[Data for this exercise]
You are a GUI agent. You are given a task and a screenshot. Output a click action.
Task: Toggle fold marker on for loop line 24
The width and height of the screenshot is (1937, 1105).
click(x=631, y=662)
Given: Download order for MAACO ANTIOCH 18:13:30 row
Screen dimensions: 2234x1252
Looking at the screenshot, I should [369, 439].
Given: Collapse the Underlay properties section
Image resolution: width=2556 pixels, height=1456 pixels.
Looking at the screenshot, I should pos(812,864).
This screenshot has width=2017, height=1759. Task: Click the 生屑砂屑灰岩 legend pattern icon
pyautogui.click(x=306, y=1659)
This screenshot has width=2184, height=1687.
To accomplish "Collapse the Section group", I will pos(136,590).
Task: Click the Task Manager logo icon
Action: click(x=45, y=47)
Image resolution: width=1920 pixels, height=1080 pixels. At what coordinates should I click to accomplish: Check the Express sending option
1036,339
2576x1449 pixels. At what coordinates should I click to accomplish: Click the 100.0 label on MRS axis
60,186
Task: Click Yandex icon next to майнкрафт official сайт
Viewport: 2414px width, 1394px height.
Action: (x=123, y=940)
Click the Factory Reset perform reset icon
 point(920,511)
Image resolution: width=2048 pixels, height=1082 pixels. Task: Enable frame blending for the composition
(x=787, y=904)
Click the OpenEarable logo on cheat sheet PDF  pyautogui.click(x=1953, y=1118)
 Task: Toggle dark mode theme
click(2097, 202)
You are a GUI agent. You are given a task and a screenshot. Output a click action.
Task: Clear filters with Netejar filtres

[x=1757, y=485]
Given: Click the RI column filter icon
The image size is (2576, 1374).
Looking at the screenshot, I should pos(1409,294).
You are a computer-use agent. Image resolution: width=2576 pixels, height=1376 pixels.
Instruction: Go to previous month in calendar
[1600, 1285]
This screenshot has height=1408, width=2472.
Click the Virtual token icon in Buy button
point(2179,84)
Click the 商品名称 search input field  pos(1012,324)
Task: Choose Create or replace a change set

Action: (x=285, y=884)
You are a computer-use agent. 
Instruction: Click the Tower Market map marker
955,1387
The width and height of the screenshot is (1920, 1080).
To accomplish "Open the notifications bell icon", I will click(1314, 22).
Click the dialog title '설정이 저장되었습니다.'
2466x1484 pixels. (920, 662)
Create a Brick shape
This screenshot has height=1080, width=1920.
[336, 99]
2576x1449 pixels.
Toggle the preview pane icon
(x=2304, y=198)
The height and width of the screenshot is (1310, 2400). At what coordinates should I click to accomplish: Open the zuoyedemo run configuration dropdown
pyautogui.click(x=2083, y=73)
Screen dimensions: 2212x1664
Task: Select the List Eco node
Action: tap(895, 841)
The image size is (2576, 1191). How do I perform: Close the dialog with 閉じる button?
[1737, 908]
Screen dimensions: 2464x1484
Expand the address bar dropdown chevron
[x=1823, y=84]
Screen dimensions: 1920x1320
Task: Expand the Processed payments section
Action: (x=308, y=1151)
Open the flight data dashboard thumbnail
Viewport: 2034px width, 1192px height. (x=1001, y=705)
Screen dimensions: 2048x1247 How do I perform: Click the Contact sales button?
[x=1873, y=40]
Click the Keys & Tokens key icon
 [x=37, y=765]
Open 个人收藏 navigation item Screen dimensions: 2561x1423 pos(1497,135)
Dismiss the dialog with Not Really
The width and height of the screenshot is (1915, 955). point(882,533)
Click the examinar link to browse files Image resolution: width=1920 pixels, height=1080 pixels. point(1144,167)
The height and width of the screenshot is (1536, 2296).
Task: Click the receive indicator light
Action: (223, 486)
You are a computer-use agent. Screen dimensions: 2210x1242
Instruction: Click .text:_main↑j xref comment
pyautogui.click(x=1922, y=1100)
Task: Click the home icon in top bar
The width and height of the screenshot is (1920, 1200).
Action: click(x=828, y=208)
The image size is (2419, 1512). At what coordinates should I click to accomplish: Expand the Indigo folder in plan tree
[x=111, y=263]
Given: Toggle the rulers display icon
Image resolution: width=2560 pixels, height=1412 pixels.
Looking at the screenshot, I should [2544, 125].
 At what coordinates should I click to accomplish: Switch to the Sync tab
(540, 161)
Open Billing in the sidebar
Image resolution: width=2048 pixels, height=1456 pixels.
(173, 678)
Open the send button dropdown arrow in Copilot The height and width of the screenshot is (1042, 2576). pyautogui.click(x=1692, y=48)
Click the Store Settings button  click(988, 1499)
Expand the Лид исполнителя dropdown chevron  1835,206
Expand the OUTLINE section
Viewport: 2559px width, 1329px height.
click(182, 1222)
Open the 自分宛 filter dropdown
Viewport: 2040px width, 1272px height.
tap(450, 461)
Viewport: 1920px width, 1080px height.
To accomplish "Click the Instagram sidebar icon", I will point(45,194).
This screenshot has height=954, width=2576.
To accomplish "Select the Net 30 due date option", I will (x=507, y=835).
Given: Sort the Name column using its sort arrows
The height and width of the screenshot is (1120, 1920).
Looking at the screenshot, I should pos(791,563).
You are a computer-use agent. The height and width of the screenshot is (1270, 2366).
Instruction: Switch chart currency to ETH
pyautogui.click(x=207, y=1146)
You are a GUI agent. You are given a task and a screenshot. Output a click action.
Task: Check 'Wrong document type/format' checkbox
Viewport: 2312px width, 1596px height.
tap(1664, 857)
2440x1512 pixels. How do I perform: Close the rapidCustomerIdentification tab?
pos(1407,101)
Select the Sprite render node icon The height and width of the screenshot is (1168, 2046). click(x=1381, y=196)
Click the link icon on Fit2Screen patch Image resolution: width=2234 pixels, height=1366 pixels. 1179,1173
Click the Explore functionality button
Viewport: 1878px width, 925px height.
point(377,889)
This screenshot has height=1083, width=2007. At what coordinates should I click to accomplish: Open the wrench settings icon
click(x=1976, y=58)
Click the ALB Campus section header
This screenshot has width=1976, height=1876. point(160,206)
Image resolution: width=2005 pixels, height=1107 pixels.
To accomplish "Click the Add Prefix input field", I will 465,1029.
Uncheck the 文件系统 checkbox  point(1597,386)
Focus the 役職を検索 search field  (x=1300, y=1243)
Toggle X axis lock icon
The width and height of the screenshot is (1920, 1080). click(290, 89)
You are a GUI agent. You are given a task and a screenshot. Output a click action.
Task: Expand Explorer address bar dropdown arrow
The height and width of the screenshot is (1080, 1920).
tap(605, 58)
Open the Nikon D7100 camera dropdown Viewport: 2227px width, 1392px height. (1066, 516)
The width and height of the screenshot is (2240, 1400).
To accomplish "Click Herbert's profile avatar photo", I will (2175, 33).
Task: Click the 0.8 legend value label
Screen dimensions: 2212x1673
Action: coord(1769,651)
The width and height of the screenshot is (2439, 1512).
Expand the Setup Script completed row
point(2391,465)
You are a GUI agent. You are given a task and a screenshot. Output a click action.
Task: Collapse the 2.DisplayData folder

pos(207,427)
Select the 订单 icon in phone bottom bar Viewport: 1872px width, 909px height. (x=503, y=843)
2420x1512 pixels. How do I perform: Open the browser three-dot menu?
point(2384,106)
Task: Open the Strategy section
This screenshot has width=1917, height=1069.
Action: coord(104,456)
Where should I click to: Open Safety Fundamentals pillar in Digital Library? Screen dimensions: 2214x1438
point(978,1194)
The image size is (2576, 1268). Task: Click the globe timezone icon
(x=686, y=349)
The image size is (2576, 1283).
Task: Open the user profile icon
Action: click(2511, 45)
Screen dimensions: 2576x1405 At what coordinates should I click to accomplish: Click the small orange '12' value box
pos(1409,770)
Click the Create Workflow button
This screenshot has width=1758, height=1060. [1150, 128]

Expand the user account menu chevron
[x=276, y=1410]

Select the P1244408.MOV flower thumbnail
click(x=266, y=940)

[Task item]
Find and copy each line in the material above where the string "search" occurs.

[Task response]
Click the 商品名称 search input field  pos(1012,324)
Focus the 役職を検索 search field  (x=1300, y=1243)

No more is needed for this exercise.